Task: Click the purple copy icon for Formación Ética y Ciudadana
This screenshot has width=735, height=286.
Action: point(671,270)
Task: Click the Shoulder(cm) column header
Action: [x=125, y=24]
______
## TASK DESCRIPTION
Copy out every line of the records above, keeping each one the same, with nothing changed.

## RESPONSE
Task: Click the purple copy icon for Formación Ética y Ciudadana
This screenshot has width=735, height=286.
Action: point(671,270)
Task: Click the Shoulder(cm) column header
Action: [x=125, y=24]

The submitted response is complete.